Quantum Monte Carlo (QMC) methods are powerful, stochastic techniques for computing the properties of interacting electrons and nuclei with an accuracy comparable to the standard post-Hartree--Fock methods of quantum chemistry. Whilst the favourable scaling of QMC methods enables a quantum, many-body treatment of much larger systems, the lack of accurate and efficient total energy derivatives, required to compute atomic forces, has hindered their widespread adoption. The work contained within this thesis provides an efficient procedure for calculating exact derivatives of QMC results. This procedure uses the programming technique of algorithmic differentiation (AD), which allows access to the derivatives of a computed function by applying chain rule differentiation to the underlying source code. However, this thesis shows that a straightforward differentiation of a stochastic function fails to capture the important contribution to the derivative from probabilistic decisions. A general approach for calculating the derivatives of a stochastic function is presented, where a similar adaptation of AD applied to the diffusion Monte Carlo (DMC) algorithm yields exact DMC atomic forces. The approach is validated by performing the largest ever DMC force calculations, which demonstrate the feasibility of treating systems containing thousands of electrons.

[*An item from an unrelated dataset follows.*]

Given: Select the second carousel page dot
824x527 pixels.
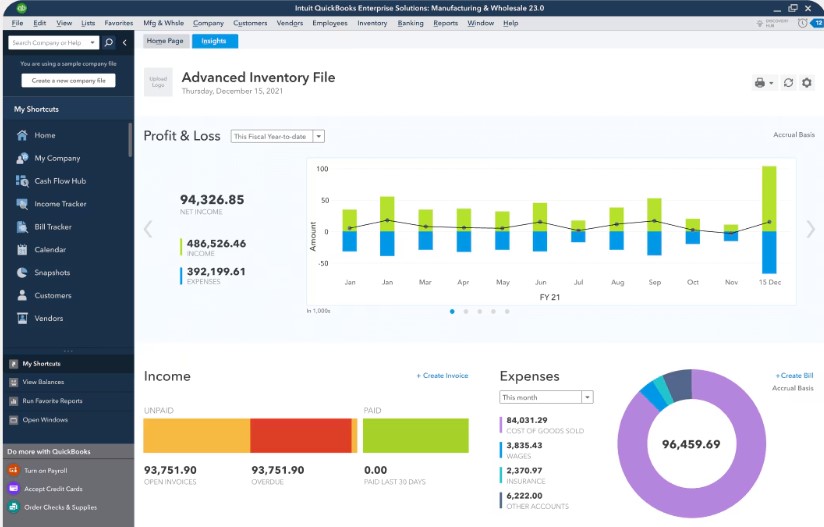Looking at the screenshot, I should 466,311.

The efficiency of AD also enables molecular dynamics simulations driven entirely by DMC, adding new functionality to the QMC toolkit. Another focus of this thesis is using the phenomenon of stochastic coherence to correlate DMC simulations, allowing finite difference derivatives to be obtained with a small error. Whilst this method is far easier to implement than AD, preliminary results show an instability when treating larger systems. A different approach is obtained from extrapolating this method to a finite difference step size of zero, producing algebraic expressions for a direct differentiation of the DMC algorithm.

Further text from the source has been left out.